L’aeroporto di Genova sembra molto accogliente. Ma il direttore dello scalo aggiunge: “Il problema non è l’aeroporto. Il fatto è che intorno alle piste ci sono la discarica, le aree semi abbandonate delle acciaierie Ilva. Senza contare la diga del porto. Tutti posti dove i gabbiani vivono indisturbati”.
E un uccello non lo puoi trattenere. Si muove spesso in stormi. Risultato: capita all’improvviso che migliaia di gabbiani piombino sull’aeroporto. Creando disagi agli aerei. E anche inquietudini per la sicurezza. Bisogna evitare allarmismi, ma non si possono negare neanche i problemi.
Il bird strike, l’urto con gli uccelli, è una delle cause principali di disastri aerei, basti ricordare l’Airbus planato nel fiume Hudson a New York o il Boeing Ryanair giunto a Ciampino senza motori. Due incidenti miracolosamente senza vittime.
Le cronache dello scalo genovese – che conta quasi un milione e mezzo di passeggeri l’anno – ricordano diversi atterraggi di emergenza per colpa dei gabbiani: un Airbus della British Airways con un motore messo ko dai volatili in fase di decollo nel settembre 2012. Nel luglio 2008 toccò a un jet della linea Air Nostrum diretto a Madrid con 80 persone a bordo. Un caso in particolare è rimasto negli occhi dei controllori di volo e del personale dell’aeroporto: un gigantesco aereo cargo russo a pieno carico che non riusciva a prendere quota dopo il decollo per i motori danneggiati.
I registri dell’aeroporto riportano, anno per anno, le collisioni con volatili (non solo gabbiani): 18 nel 2008, 19 nel 2010, 10 nel 2011, 13 nel 2012 e 15 nel 2013. Non poche. Troppe comunque perché non si prendano provvedimenti.
Come chiede un pilota di Airbus A320 Alitalia: “Se gli uccelli finiscono in un reattore possono metterlo fuori uso. Se ci troviamo in mezzo a uno stormo rischiamo che a essere danneggiati siano entrambi i motori. Vi lascio immaginare che cosa può succedere”. Il comandante aggiunge: “Questa storia di Genova si sta diffondendo tra noi piloti. E non ci piace per niente. Le invasioni della pista sono un segnale da non sottovalutare. Prima o poi rischiamo che accada qualche inconveniente più serio. Bisogna agire presto. Anzi, subito”.

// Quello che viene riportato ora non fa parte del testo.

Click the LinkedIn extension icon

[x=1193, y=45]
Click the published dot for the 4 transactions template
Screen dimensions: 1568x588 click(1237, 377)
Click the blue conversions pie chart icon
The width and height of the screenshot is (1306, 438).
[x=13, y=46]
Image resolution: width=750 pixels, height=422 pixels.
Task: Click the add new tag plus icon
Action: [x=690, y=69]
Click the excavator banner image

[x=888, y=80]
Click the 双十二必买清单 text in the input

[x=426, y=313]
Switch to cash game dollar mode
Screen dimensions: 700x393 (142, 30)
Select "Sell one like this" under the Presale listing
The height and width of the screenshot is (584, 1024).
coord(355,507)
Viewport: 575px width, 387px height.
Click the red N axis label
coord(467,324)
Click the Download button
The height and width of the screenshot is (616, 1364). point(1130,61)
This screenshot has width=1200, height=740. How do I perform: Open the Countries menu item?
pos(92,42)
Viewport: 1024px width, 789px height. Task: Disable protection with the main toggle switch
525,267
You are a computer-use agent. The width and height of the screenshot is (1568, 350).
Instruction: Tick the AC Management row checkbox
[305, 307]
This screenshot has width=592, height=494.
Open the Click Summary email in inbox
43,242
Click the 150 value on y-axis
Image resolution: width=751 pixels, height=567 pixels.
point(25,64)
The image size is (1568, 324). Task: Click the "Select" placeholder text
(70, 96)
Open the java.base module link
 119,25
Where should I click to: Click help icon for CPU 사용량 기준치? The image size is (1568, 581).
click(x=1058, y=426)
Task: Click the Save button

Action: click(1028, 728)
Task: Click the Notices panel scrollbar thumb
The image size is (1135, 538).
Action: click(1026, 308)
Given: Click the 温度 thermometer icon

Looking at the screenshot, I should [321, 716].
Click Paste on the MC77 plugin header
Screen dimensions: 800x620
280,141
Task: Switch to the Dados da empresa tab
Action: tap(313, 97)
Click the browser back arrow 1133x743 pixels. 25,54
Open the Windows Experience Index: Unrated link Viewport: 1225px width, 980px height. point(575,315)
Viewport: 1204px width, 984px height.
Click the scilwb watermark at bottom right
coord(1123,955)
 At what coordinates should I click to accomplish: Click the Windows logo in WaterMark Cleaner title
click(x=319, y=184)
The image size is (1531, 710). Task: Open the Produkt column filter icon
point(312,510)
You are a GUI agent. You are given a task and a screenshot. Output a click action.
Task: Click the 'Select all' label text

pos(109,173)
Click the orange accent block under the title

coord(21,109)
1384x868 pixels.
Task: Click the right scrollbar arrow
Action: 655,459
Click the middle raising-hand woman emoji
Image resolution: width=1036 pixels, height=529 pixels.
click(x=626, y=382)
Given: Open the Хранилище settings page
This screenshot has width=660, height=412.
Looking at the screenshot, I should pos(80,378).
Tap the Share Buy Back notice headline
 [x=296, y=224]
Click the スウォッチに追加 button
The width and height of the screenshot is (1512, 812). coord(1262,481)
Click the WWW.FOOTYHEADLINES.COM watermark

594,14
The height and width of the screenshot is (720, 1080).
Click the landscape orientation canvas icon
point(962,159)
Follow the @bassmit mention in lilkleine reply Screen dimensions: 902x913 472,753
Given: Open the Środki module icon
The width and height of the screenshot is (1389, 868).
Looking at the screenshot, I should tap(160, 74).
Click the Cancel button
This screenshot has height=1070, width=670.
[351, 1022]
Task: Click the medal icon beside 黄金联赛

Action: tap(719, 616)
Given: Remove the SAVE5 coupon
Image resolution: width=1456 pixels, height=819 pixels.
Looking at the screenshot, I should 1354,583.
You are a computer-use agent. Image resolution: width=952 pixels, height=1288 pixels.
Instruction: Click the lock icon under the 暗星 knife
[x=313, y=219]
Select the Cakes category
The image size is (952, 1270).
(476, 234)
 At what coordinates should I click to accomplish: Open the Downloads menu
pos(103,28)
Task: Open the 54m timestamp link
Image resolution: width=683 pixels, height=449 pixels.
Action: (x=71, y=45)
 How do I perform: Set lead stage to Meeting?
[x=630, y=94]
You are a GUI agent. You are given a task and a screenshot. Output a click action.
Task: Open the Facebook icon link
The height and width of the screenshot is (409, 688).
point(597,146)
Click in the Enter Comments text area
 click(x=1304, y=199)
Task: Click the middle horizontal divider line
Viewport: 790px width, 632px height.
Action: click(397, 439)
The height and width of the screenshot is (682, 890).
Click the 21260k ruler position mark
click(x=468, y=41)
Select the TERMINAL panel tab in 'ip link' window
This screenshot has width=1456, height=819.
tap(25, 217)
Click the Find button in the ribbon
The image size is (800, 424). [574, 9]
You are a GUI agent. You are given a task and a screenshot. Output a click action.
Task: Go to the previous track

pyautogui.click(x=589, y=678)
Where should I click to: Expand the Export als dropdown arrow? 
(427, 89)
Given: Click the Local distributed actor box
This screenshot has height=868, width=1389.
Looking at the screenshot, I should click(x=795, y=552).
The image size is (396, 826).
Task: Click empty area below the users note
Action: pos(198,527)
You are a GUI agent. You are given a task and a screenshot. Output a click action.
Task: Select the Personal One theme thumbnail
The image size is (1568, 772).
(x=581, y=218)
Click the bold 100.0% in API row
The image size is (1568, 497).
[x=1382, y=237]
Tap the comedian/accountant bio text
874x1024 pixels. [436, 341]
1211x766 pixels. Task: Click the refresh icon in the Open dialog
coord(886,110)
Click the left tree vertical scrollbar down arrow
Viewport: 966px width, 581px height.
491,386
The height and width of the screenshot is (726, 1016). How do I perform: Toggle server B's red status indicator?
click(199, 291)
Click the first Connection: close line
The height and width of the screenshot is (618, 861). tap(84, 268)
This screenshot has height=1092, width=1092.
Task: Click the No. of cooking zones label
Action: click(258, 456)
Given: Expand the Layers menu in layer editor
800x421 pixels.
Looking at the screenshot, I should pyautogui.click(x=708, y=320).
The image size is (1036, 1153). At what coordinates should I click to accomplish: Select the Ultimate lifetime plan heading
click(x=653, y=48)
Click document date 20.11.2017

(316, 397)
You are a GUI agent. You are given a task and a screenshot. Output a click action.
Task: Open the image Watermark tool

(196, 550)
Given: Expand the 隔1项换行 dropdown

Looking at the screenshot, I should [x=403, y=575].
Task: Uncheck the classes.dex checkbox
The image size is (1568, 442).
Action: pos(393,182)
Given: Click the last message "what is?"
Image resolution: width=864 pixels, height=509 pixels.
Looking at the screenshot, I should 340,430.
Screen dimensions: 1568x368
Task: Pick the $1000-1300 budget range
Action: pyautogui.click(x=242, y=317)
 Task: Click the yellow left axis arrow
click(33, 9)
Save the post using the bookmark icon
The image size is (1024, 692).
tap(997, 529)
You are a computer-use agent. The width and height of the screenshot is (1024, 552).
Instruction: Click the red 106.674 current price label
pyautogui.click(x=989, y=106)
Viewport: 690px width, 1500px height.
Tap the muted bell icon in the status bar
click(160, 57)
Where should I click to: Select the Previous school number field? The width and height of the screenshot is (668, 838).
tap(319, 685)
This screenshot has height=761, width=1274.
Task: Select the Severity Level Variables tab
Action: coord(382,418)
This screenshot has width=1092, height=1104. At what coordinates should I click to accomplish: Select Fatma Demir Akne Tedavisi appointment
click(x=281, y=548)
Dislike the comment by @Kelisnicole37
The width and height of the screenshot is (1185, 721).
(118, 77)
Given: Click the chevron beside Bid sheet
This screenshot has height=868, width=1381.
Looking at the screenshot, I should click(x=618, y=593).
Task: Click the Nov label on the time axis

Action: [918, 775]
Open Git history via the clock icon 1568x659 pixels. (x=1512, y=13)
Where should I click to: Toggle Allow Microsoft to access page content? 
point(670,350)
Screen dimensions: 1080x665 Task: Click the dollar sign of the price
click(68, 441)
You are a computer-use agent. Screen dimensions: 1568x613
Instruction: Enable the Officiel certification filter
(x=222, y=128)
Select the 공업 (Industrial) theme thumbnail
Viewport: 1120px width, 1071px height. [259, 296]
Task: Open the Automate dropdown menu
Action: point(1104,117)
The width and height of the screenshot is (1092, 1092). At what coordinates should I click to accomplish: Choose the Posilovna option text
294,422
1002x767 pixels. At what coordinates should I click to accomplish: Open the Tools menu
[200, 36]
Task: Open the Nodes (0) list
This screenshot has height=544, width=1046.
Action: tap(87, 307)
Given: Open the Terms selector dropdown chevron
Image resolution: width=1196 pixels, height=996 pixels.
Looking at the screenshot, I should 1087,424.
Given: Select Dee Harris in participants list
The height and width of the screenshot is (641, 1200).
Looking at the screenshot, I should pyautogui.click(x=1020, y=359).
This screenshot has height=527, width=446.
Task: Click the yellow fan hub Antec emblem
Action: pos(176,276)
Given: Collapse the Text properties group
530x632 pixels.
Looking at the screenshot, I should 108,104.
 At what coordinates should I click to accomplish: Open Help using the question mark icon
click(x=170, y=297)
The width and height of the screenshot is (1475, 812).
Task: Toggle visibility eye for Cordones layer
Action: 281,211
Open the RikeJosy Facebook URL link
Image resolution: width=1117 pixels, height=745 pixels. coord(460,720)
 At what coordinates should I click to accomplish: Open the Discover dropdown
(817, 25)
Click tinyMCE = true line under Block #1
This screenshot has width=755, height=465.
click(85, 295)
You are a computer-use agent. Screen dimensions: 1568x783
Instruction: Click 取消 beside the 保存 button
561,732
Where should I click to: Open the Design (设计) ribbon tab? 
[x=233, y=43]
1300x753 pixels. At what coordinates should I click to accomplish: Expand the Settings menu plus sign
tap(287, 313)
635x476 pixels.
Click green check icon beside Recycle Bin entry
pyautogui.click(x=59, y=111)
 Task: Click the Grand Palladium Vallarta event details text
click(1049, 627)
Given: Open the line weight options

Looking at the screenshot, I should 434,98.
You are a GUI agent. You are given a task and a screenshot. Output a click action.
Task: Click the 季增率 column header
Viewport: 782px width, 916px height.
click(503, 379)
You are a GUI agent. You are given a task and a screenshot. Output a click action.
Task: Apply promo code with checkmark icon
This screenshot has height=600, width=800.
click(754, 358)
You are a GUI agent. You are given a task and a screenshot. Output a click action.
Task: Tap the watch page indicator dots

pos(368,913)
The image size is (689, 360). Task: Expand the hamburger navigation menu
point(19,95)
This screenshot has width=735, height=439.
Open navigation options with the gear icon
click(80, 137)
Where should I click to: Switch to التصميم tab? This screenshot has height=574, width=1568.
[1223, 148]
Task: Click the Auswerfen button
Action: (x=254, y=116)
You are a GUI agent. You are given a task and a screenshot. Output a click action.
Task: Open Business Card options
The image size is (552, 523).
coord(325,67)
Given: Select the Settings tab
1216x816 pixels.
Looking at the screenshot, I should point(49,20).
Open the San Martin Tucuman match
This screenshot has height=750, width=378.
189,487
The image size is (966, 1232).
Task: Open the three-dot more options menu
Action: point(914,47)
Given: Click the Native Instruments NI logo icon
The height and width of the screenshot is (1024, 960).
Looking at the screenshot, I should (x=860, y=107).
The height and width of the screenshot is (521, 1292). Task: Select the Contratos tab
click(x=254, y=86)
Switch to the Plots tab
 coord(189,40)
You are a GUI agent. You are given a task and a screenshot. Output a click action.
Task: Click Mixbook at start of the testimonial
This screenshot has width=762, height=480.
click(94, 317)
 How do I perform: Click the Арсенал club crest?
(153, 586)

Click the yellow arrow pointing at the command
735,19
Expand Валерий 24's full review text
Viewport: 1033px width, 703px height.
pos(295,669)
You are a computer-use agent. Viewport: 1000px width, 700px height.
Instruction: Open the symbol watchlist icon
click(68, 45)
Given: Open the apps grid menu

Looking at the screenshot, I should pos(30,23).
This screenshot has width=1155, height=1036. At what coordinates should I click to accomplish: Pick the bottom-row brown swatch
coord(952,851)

Ma che cosa impedisce di trovare una soluzione immediata? “Credo che utilizzando nelle aree adiacenti all’aeroporto gli stessi strumenti che abbiamo usato noi sulla pista il problema potrebbe essere risolto. I gabbiani se ne andrebbero”. Possibile che una città come Genova non riesca trovare i mezzi per far viaggiare meglio (e più sicuri) aerei con a bordo centinaia di passeggeri? “Noi possiamo agire soltanto nella zona di nostra competenza. Le aree intorno non dipendono da noi. Per questo ho chiesto anche al Prefetto di organizzare subito un incontro, di aprire un tavolo”, spiega Sirigu. Conclude: “A Firenze e a Fiumicino il problema dei gabbiani è stato affrontato. E risolto”. A Genova no. Ecco i veri problemi: i fondi, certo, ma soprattutto la burocrazia. “E intanto – sorride amaro il pilota Alitalia – noi continuiamo a volare. Con i nostri passeggeri”.